> Texte cité:
■ ■ ■ ■ ■ ■ ■
Pobre este gobierno que no puede generar otro desarrolloPobre este gobierno que no puede generar otro desarrollo

Intervention de Raúl Zibechi, journaliste et écrivain uruguayen, dans le cadre du débat « Tensions entre extractivisme et redistribution dans les processus de changement en Amérique latine » au Forum Social des Amériques. Asunción, Paraguay, août 2010.

Je vais aborder quatre aspects relatifs au lien qui existe entre l’extractivisme et la redistribution, étant entendu que ce lien implique des relations de pouvoir.

Absence de débat sur le modèle

Une première tension est celle de l’absence de débat autour du modèle. D’une manière générale, les gouvernements ont admis et assumé que c’est le seul modèle viable et possible, nécessaire pour aller de l’avant. Et il n’y a pas de débat. Les gauches, nous nous sommes renforcées, les mouvements sociaux nous nous sommes consolidés dans notre trajectoire en discutant, en débâtant, en nous interpellant, en nous confrontant à nos problèmes. Il n’est pas nécessaire de rabaisser le niveau du débat, de fuir le débat, pour continuer d’être de gauche ou pour accorder un certain soutien aux gouvernements. 

Si nous ne discutons pas, si nous n’élevons pas la température des débats, nous continuerons à faire la même chose, à poursuivre avec un modèle qui a déjà un chemin tout tracé. Il serait acceptable si les gouvernements progressistes et de gauche rétorquaient en disant que « à la fin du mois, l’Etat doit payer les fonctionnaires, les maîtres d’école, les médecins, les infirmières, les militaires; assumer les obligations auxquelles est soumis tout Etat, au moins payer les salaires… Et pour cela, il a besoin de revenus». Mais ce ne sont pas leurs arguments. Ils nous disent que ce modèle est le bon, pour peu qu’ils soient interpellés à ce sujet.

Si nous acceptions ce débat, nous serions alors à cet autre niveau et nous pourrions nous dire « voilà ce que nous avons aujourd’hui, mais voyons de quelle façon nous pouvons essayer de sortir de ce modèle ». Il y a une petite avancée en ce sens dans le cas du projet ITT, qui offre un espace de débat intéressant, mais absolument insuffisant. Ce qui prédomine, c’est la continuité, la continuité sans débat.

Comment allons-nous renforcer des alternatives à l’extractivisme ? En disant que l’extractivisme est une bonne chose, qu’il faut continuer à construire des barrages hydroélectriques, qu’il faut continuer avec l’industrie minière, avec le soja, avec la canne à sucre pour produire des agro-combustibles, avec les plantations forestières, etc. ? Il est nécessaire d’ouvrir un débat de fond au sein des mouvements et entre les mouvements et les gouvernements. En ouvrant un débat, nous serions dans un lieu différent, une situation différente.
■ ■ ■ ■ ■ ■ ■
> Données fournies:
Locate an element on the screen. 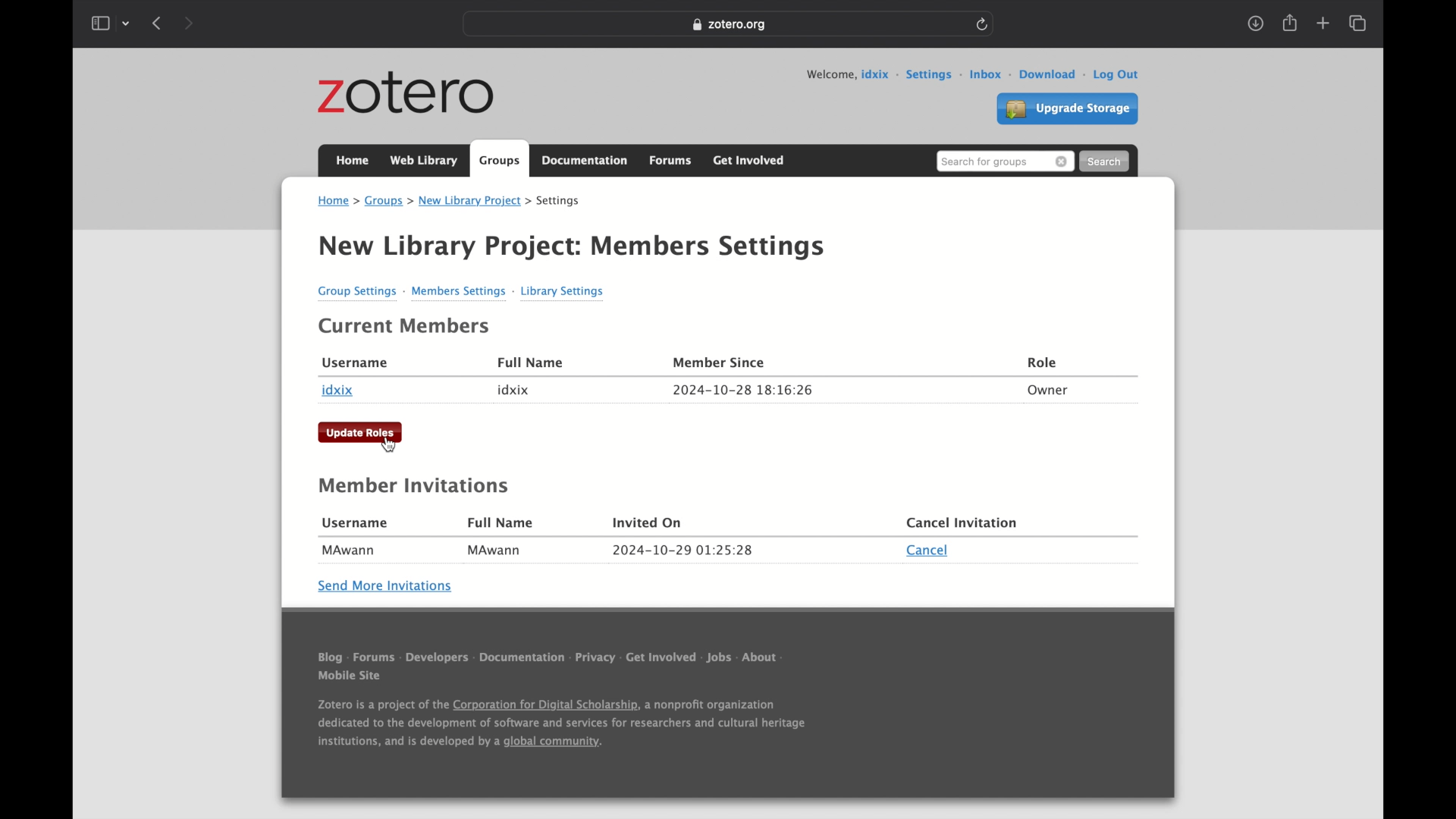  group settings is located at coordinates (360, 291).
■ ■ ■ ■ ■ ■ ■
> Consignes des exercices:
[A] Répondez aux questions suivantes d'après l'intervention sur l'extractivisme.
(i) Dans quelle ville et à quelle date ce débat a-t-il eu lieu ?
(ii) Combien d'aspects l'orateur annonce-t-il vouloir aborder ?
(iii) Quel projet offre, selon lui, un espace de débat intéressant ?
[B] Dites si chaque affirmation s'accorde avec l'intervention sur l'extractivisme, en citant les mots du texte qui tranchent.
(i) Les gouvernements défendent le modèle en invoquant la nécessité de payer les salaires de l'État.
(ii) L'espace de débat ouvert par le projet ITT est jugé suffisant.
(iii) L'orateur est un journaliste et écrivain uruguayen.
[C] Poursuivez l'intervention sur l'extractivisme à partir de sa dernière phrase.
Ces données proviennent d'une autre source.

> Réponses par exercice:
[A]
(i) À Asunción, au Paraguay, en août 2010.
(ii) Quatre aspects.
(iii) Le projet ITT.

[B]
(i) Non : « Mais ce ne sont pas leurs arguments. »
(ii) Non : « mais absolument insuffisant »
(iii) Oui : « journaliste et écrivain uruguayen »

[C]
Difficile consolidation de nouveaux acteurs sociaux

Le deuxième problème que je remarque, c’est qu’il n’y a pas encore d’acteurs sociaux suffisamment affirmés pour combattre le modèle extractiviste. Je vais donner un exemple : durant la phase des privatisations du modèle néolibéral, du moins dans le Cône Sud, les acteurs sociaux s’étaient affirmés autour du mouvement syndical. C’était les entreprises publiques qui allaient être privatisées. A cette époque, les syndicats et une bonne partie des travailleurs publics, tout comme des travailleurs d’autres secteurs, avaient déjà une parfaite conscience que la privatisation de ces entreprises allait impliquer une perte pour les travailleurs et pour le pays. Et il y avait une conscience des droits qui tournait autour de cette propriété étatique des entreprises de télécommunication, d’hydrocarbures, d’électricité, de distribution du courrier, etc.

Aujourd’hui c’est plus complexe : les projets extractivistes se trouvent loin des grandes villes, dans la cordillère des Andes, ou dans la Pampa, ou dans d’autres lieux où cela ne touche pas – ou seulement indirectement – la majeure partie de la population. Les habitants des grandes capitales (et aujourd’hui nous avons une population majoritairement urbaine en Amérique Latine), ne sont pas immédiatement concernés par une concession minière située à cinq cent ou à mille kilomètres de la ville, ou parce que des champs sont affectés à la culture de soja ou à des plantations forestières. Et beaucoup de ces zones sont des territoires peu peuplés.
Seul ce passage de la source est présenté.